**RECORDS FOR THE EXERCISE:**
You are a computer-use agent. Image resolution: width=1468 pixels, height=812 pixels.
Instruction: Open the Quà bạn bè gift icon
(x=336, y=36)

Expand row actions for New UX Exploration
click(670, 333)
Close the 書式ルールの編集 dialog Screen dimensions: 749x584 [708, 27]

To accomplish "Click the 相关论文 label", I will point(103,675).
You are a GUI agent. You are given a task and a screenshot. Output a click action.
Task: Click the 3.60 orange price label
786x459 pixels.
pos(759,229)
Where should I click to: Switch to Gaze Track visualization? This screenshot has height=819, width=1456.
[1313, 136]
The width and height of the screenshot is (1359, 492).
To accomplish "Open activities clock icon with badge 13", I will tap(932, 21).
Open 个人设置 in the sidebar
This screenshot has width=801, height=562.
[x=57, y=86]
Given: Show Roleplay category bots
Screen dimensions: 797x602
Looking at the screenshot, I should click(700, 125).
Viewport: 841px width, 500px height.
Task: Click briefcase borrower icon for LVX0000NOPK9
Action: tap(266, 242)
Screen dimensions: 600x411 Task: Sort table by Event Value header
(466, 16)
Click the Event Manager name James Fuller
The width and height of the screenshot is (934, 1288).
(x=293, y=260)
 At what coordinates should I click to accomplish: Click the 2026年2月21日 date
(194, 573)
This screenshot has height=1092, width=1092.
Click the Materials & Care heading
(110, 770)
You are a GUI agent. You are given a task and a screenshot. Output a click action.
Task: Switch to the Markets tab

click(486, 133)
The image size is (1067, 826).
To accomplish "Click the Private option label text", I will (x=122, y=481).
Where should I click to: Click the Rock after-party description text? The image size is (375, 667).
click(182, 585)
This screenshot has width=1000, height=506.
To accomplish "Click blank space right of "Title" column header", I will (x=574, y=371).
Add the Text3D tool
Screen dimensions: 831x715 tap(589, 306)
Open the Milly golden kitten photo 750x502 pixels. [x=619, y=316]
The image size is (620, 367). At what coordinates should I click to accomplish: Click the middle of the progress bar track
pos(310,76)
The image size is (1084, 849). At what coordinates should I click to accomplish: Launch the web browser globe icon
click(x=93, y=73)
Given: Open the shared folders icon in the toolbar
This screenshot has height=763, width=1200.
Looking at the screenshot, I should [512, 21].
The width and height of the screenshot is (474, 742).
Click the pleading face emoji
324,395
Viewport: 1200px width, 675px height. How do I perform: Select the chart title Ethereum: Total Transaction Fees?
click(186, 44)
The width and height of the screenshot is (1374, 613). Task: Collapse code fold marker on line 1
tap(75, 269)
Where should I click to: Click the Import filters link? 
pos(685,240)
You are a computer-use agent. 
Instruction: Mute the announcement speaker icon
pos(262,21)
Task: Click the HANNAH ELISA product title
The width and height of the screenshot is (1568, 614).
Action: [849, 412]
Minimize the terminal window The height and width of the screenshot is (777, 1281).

**TASK:** Write out the records again, exactly as given.

**SOLUTION FOR THIS PROBLEM:**
You are a computer-use agent. Image resolution: width=1468 pixels, height=812 pixels.
Instruction: Open the Quà bạn bè gift icon
(x=336, y=36)

Expand row actions for New UX Exploration
click(670, 333)
Close the 書式ルールの編集 dialog Screen dimensions: 749x584 [708, 27]

To accomplish "Click the 相关论文 label", I will point(103,675).
You are a GUI agent. You are given a task and a screenshot. Output a click action.
Task: Click the 3.60 orange price label
786x459 pixels.
pos(759,229)
Where should I click to: Switch to Gaze Track visualization? This screenshot has height=819, width=1456.
[1313, 136]
The width and height of the screenshot is (1359, 492).
To accomplish "Open activities clock icon with badge 13", I will tap(932, 21).
Open 个人设置 in the sidebar
This screenshot has width=801, height=562.
[x=57, y=86]
Given: Show Roleplay category bots
Screen dimensions: 797x602
Looking at the screenshot, I should click(700, 125).
Viewport: 841px width, 500px height.
Task: Click briefcase borrower icon for LVX0000NOPK9
Action: tap(266, 242)
Screen dimensions: 600x411 Task: Sort table by Event Value header
(466, 16)
Click the Event Manager name James Fuller
The width and height of the screenshot is (934, 1288).
(x=293, y=260)
 At what coordinates should I click to accomplish: Click the 2026年2月21日 date
(194, 573)
This screenshot has height=1092, width=1092.
Click the Materials & Care heading
(110, 770)
You are a GUI agent. You are given a task and a screenshot. Output a click action.
Task: Switch to the Markets tab

click(486, 133)
The image size is (1067, 826).
To accomplish "Click the Private option label text", I will (x=122, y=481).
Where should I click to: Click the Rock after-party description text? The image size is (375, 667).
click(182, 585)
This screenshot has width=1000, height=506.
To accomplish "Click blank space right of "Title" column header", I will (x=574, y=371).
Add the Text3D tool
Screen dimensions: 831x715 tap(589, 306)
Open the Milly golden kitten photo 750x502 pixels. [x=619, y=316]
The image size is (620, 367). At what coordinates should I click to accomplish: Click the middle of the progress bar track
pos(310,76)
The image size is (1084, 849). At what coordinates should I click to accomplish: Launch the web browser globe icon
click(x=93, y=73)
Given: Open the shared folders icon in the toolbar
This screenshot has height=763, width=1200.
Looking at the screenshot, I should [512, 21].
The width and height of the screenshot is (474, 742).
Click the pleading face emoji
324,395
Viewport: 1200px width, 675px height. How do I perform: Select the chart title Ethereum: Total Transaction Fees?
click(186, 44)
The width and height of the screenshot is (1374, 613). Task: Collapse code fold marker on line 1
tap(75, 269)
Where should I click to: Click the Import filters link? 
pos(685,240)
You are a computer-use agent. 
Instruction: Mute the announcement speaker icon
pos(262,21)
Task: Click the HANNAH ELISA product title
The width and height of the screenshot is (1568, 614).
Action: [849, 412]
Minimize the terminal window The height and width of the screenshot is (777, 1281).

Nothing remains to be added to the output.